Florence was by far the most low key city we have visited. We spent almost all of our time sitting outside the Duomo, which is this huge dome located in the central of the city. The Duomo looked like nothing else I have seen on this trip. It was beautiful and dwarfed everything around it but mainly, it looked fake. It's hard to describe but the paint job made it look like a prop from a movie set. Like it could be pushed over with a strong wind. The painting on the building included shadows and texture and depth to make it appear 3D as though it were just a flat picture on a piece of paper. It was where all the cool kids hung out to drink late at night on the steps. Naturally we found ourselves there often, mainly because the AC in our room was awful.
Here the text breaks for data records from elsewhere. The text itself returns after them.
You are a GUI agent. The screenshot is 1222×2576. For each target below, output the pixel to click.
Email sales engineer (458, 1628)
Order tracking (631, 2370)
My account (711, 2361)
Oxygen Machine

Most nights I only made it two hours before waking up covered in sweat. Florence destroyed our sleep schedule.

Venice is a place unlike anywhere I've ever been. There are no buses, no cabs, no cars, no motorcycles. There aren't even bicycles as every three blocks you have to walk up the steps of a bridge over a canal. It goes without saying that the city is not very handicapable. It appears the Venetians are a bunch of disabilists. The only way to traverse the city is by walking or by some form of boat. They have water taxis but of course the most glamorous is the gondola. Venice always brings to mind two young lovers on a long boat being effortlessly guided through the water by a handsome lad belting out That's Amore. Though our gondolier spent most of the time hollering at other gondoliers, he did not disappoint and often burst into song.

The hardest part about Italy was navigating the roads. Often within a span of six blocks one straight road would change names three times so we often got lost. We started making mnemonic devices so Pandolfini became James Pandolfini and Brogio de Trossi became Portia de Rossi. My favorite was in Venice when we stayed at Hotel Failure (Falier).
Signs like this do not help

Now we are back in Paris where we hang for three days before chunneling to London for five days of hooking up with Olympians. When I proposed to Goose I added an addendum that we both get clearance for bedding Olympic athletes. Hopefully our relationship can make it through Olympic Village, but since my fiancee has had an eye on Subway whore Michael Phelps since 2004, as a backup I'm hoping to nab Misty May Treanor Miller.